Cientistas desenvolvem modelo de biocomputador em células de rim
Por Redação do IDG Now!*
Publicada em 28 de maio de 2007 às 09h47
São Paulo - Objetivo é construir sistemas que possam ser implantados dentro do corpo humano para atuar em tumores ou células doentes.
Cientistas das universidades de Harvard e Princeton, nos Estados Unidos, acabam de dar um importante passo para a construção de computadores biológicos, minúsculos dispositivos que podem ser implantados dentro do corpo humano para examinar detalhes e monitorar atividades de células.
Em artigo publicado na edição online da Nature Biotechnology – que sairá em breve na edição impressa da revista –, os pesquisadores descrevem o sucesso de testes feitos com um modelo de biocomputador em uma cultura de células de rim.
“Usamos interferência de RNA em células de fígado humano para construir a base de um biocomputador que emprega lógica booleana para tomar decisões baseadas em controles moleculares endógenos”, descreveram.
Mecanismo capaz de desligar ou silenciar genes com precisão, a interferência de RNA (RNAi) tem sido muito utilizada devido ao grande potencial para ser empregado no tratamento de tumores ou de doenças genéticas. Os pesquisadores usaram o RNAi como uma espécie de circuito, para obter as variáveis ligado e desligado, ou 0 e 1, base da lógica booleana que está por trás das informações digitais dos computadores.

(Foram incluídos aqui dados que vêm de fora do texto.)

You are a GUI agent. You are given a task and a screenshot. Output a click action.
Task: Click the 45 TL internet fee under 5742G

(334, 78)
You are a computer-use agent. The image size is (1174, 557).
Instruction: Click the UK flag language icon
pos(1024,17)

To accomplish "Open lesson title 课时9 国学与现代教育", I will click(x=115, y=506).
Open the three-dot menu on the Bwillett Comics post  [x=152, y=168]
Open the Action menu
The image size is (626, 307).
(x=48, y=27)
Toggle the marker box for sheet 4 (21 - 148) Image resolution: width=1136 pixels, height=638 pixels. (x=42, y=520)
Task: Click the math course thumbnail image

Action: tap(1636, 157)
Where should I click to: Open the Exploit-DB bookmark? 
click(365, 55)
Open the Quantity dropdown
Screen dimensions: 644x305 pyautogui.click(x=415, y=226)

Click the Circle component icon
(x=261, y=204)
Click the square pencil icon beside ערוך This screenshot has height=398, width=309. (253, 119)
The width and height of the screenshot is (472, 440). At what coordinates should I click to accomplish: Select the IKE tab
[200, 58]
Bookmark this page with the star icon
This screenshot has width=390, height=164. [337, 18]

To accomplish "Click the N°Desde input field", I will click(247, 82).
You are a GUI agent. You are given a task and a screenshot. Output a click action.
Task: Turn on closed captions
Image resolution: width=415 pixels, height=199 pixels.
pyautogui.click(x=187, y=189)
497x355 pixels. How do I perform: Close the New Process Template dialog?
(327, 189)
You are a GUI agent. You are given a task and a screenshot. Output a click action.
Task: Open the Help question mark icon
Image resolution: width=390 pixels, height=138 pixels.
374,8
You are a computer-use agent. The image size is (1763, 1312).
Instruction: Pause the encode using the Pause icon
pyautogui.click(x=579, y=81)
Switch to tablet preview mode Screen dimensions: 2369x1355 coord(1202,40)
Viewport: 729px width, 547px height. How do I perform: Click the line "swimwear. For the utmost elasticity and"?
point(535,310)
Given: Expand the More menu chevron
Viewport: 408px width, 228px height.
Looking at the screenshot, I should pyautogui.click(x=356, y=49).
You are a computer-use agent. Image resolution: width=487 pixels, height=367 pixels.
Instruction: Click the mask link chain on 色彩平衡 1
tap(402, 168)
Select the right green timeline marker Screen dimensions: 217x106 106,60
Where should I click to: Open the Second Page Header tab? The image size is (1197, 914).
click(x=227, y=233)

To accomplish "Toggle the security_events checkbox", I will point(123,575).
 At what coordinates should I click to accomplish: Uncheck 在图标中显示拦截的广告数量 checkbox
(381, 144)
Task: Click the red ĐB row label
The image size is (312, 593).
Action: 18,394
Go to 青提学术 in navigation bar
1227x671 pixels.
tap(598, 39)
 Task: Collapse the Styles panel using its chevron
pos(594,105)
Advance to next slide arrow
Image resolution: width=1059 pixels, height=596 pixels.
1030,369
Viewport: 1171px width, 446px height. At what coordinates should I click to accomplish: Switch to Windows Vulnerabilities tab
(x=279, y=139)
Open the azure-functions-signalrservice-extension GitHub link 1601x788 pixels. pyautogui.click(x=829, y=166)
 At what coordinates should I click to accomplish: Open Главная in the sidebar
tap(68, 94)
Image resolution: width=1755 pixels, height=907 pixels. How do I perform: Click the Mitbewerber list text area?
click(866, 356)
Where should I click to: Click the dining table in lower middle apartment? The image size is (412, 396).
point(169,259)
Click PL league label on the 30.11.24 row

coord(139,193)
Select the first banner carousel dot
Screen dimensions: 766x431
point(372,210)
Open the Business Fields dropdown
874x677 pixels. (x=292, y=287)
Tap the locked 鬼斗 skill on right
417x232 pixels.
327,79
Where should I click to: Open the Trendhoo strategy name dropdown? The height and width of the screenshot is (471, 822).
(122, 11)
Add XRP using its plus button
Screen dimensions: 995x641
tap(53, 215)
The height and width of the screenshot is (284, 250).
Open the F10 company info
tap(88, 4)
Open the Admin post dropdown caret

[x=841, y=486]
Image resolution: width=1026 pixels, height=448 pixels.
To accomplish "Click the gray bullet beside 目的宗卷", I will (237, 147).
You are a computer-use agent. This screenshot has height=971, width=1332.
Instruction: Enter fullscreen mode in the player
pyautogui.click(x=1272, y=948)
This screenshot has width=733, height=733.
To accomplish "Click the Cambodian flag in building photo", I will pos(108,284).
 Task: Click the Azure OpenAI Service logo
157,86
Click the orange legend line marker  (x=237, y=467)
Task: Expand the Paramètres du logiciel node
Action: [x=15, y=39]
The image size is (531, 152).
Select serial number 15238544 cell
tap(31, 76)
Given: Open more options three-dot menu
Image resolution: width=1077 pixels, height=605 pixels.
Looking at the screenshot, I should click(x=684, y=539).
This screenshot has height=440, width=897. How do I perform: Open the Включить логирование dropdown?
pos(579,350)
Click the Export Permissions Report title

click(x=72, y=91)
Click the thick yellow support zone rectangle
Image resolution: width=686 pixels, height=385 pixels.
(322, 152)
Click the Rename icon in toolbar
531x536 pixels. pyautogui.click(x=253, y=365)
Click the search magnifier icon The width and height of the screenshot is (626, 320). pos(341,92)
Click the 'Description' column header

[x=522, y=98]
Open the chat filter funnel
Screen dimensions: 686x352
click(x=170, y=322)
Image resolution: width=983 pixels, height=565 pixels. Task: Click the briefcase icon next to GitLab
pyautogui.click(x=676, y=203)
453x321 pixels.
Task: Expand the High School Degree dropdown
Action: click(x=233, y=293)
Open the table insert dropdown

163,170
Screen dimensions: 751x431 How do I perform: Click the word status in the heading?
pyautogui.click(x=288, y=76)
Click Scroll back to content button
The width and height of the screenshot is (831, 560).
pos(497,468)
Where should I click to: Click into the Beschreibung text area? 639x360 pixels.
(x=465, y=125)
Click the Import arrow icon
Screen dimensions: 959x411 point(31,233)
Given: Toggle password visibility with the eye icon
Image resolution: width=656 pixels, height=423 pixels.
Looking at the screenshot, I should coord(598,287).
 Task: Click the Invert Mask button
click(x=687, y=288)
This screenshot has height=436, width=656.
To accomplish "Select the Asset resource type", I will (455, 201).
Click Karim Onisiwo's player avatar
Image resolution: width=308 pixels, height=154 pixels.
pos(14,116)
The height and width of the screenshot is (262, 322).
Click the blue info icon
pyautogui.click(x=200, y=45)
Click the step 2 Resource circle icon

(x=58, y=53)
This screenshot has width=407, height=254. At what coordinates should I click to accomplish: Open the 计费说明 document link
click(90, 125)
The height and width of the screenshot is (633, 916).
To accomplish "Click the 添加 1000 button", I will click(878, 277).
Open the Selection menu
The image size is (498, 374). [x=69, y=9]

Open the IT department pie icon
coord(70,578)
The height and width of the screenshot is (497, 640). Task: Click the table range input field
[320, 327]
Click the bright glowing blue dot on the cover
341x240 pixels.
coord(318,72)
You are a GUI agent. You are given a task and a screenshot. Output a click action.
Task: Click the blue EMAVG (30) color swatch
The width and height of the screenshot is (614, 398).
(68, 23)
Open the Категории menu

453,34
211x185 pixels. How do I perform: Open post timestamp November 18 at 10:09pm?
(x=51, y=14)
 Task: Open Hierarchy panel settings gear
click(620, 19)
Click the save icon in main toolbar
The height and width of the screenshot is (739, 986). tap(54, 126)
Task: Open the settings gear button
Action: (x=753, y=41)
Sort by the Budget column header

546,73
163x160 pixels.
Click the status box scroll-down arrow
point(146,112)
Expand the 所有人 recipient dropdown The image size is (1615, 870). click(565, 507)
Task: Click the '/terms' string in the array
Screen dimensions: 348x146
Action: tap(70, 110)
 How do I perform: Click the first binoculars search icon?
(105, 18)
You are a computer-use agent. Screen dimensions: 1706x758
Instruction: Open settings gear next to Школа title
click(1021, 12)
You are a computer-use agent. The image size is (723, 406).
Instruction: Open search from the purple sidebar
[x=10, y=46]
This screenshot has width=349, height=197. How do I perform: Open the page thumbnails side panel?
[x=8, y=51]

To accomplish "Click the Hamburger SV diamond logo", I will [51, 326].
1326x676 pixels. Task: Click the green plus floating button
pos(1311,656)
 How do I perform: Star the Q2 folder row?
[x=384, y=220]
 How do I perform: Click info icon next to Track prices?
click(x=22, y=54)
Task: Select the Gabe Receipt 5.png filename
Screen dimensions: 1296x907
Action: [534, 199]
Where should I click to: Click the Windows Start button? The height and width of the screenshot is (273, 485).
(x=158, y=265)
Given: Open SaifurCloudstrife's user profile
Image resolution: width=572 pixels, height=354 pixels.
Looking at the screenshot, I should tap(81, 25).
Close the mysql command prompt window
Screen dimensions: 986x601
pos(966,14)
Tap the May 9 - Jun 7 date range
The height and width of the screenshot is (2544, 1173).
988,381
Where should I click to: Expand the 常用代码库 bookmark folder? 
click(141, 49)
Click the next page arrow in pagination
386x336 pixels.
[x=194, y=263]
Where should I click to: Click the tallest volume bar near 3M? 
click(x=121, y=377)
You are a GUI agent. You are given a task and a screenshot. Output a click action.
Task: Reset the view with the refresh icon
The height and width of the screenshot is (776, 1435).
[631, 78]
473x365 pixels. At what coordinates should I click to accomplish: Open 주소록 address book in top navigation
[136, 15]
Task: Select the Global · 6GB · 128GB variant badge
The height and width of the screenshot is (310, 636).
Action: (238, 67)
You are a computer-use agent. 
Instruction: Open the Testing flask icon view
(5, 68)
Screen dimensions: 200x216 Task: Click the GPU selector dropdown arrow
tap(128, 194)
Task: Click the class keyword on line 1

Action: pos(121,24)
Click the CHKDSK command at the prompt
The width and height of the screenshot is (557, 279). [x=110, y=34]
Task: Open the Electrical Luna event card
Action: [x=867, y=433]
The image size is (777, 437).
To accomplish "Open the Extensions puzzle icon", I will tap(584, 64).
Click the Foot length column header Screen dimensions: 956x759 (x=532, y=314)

“Cada célula humana traz embutidas as ferramentas necessárias para a construção de biocomputadores. Tudo o que precisamos é de um marcador genético para esse tipo de máquina. Nossa própria biologia se encarregará do resto”, disse Yaakov Benenson, do Centro de Biologia de Sistemas de Harvard.
Segundo Benenson, os biocomputadores terão enorme potencial de uso, podendo ser empregados, por exemplo, para detectar a presença de genes mutantes ou a atividade de genes específicos dentro de uma célula. O input (entrada de dados) dos biocomputadores é o próprio RNA; output são moléculas que indiquem a presença de sinais que podem ser lidos com equipamentos laboratoriais.
“Atualmente, não dispomos de ferramentas para ler sinais celulares. Os biocomputadores podem traduzir sinais celulares complexos, como atividades de múltiplos genes, em um output facilmente observável. Eles podem até mesmo ser programados para traduzir automaticamente esse output em uma ação concreta. Ou seja, podem ser usados, por exemplo, para rotular uma célula para posterior tratamento ou para estimular ações terapêuticas”, disse.
Segundo o cientista, as operações dos biocomputadores poderão ajudar na construção de sensores ou de sistemas de transporte de medicamentos capazes de identificar tipos específicos de células no organismo – poderão, por exemplo, atingir apenas células cancerosas ou doentes, não interferindo com as saudáveis.
O artigo A universal RNAi-based logic evaluator that operates in mammalian cells, de Yaakov Benenson e outros, pode ser lido por assinantes da Nature Biotechnology em www.nature.com/nbt.